**Provided information:**

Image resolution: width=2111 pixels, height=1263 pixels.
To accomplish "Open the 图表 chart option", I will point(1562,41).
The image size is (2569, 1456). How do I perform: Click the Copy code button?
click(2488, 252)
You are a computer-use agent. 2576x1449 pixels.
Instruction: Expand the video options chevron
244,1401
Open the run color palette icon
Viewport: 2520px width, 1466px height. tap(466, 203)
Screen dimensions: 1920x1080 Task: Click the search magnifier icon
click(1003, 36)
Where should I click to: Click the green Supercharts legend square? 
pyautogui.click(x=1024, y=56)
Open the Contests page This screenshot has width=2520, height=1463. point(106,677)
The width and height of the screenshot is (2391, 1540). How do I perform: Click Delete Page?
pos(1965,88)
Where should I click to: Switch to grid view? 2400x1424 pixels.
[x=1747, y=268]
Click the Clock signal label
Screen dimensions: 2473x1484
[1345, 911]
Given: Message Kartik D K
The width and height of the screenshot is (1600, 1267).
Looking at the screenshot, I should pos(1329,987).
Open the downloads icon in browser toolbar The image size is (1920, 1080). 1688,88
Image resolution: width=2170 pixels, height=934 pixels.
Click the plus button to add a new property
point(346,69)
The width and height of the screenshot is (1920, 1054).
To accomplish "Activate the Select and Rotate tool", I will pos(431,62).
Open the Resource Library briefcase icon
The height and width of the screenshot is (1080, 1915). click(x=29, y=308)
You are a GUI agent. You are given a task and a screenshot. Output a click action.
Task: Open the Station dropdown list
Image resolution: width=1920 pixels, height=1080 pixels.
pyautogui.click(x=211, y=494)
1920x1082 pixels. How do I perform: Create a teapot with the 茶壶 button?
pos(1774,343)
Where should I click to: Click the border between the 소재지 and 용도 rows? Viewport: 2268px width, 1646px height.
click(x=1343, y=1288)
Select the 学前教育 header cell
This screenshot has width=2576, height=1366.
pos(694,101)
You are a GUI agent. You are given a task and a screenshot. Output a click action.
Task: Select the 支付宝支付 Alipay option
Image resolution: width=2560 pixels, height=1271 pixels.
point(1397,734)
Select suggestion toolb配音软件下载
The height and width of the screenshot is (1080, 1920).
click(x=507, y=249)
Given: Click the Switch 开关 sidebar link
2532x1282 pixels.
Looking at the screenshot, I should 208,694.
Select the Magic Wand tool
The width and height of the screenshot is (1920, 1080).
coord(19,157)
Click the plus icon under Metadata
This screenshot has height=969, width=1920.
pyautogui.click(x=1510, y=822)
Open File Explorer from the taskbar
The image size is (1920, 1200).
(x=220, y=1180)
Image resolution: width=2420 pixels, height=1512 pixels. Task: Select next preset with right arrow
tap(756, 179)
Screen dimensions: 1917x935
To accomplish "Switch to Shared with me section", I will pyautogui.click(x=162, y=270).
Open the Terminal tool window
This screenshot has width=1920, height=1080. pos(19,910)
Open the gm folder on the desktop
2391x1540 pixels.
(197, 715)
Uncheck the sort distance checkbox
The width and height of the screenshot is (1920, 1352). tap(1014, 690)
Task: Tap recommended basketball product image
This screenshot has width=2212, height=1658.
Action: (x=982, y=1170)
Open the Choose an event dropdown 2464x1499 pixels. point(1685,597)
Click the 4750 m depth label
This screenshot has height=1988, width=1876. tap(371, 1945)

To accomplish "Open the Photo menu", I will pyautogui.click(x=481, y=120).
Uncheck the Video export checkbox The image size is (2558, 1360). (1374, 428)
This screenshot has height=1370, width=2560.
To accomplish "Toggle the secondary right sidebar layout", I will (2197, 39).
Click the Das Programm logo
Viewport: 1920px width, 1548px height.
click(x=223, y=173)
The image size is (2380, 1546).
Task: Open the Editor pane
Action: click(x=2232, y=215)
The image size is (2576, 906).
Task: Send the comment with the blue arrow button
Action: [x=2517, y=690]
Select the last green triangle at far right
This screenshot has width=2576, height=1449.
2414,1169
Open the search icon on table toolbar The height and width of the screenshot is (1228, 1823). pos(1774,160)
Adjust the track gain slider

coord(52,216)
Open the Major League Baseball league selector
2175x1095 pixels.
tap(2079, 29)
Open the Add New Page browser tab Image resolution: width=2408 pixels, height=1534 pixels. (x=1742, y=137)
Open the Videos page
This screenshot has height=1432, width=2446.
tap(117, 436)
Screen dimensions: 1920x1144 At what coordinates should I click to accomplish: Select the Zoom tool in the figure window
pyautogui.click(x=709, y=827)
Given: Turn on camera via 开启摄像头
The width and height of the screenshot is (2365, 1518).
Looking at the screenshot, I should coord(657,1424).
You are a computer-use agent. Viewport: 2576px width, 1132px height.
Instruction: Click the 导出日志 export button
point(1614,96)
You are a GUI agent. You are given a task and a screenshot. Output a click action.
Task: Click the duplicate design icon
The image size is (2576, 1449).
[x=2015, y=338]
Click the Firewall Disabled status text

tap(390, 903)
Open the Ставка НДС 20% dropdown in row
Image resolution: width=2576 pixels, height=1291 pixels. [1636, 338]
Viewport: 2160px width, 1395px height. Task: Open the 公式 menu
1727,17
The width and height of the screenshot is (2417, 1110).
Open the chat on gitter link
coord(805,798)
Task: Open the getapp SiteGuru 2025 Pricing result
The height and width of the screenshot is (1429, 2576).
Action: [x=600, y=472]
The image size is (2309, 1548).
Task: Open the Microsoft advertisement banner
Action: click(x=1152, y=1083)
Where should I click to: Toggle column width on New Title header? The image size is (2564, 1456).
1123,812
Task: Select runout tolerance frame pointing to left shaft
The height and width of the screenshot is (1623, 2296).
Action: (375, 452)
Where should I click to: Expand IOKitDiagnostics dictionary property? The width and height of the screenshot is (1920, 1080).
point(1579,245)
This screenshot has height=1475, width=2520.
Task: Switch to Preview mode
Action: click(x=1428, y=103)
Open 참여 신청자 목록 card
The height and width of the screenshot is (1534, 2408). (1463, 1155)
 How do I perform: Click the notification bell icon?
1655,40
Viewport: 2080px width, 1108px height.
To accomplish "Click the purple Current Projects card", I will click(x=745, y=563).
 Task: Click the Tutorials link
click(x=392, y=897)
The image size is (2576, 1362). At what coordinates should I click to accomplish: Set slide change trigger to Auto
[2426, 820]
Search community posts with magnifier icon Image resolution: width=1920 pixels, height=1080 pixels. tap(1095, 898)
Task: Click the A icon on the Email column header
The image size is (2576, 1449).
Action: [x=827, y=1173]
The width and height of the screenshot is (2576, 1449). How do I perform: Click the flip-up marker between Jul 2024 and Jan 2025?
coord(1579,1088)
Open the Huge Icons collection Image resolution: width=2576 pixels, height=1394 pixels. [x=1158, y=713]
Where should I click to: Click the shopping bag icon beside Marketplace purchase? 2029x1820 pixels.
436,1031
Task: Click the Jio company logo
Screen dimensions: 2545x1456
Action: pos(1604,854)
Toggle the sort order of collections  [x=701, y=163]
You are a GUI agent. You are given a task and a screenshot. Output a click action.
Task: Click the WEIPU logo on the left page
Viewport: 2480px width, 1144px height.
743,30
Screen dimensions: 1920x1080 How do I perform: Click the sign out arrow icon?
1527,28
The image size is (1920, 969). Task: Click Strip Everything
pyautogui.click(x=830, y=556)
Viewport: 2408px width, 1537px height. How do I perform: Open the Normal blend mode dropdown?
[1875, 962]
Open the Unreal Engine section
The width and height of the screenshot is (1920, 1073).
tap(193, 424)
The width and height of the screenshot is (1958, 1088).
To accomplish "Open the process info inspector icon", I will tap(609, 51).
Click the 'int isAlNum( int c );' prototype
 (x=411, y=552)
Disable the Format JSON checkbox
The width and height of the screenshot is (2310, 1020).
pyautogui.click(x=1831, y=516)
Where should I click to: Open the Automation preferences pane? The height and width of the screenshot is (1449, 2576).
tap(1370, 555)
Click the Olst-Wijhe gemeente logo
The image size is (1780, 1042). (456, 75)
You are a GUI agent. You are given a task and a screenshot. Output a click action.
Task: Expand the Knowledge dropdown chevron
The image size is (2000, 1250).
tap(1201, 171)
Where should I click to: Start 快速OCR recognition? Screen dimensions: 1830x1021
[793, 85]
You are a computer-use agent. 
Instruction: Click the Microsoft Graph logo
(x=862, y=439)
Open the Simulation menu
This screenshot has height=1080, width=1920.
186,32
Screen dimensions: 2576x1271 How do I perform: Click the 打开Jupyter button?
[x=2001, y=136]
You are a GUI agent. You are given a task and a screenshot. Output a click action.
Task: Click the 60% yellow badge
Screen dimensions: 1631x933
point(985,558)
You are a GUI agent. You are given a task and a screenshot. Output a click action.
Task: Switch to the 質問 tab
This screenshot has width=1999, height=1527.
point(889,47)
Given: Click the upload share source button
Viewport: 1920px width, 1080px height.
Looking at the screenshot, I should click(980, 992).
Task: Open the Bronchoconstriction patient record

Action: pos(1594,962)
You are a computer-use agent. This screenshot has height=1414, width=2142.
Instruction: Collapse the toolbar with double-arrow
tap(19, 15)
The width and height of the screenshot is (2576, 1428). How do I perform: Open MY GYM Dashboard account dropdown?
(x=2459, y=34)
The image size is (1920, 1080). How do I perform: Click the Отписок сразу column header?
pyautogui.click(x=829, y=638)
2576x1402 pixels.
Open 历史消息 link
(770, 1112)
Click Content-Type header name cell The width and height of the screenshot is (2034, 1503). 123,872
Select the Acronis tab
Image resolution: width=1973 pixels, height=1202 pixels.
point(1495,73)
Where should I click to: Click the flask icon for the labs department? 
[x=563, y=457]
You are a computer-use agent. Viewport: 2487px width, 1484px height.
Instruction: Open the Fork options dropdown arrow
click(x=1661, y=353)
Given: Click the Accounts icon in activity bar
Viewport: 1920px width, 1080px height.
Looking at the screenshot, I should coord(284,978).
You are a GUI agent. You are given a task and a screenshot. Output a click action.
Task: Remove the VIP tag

**Exercise:**
The required answer is the run of lines above, starting at the line with "Instruction: Collapse the" and ending at the line with "2576x1402 pixels.", reproduced exactly with both ends.

**Exercise solution:**
Instruction: Collapse the toolbar with double-arrow
tap(19, 15)
The width and height of the screenshot is (2576, 1428). How do I perform: Open MY GYM Dashboard account dropdown?
(x=2459, y=34)
The image size is (1920, 1080). How do I perform: Click the Отписок сразу column header?
pyautogui.click(x=829, y=638)
2576x1402 pixels.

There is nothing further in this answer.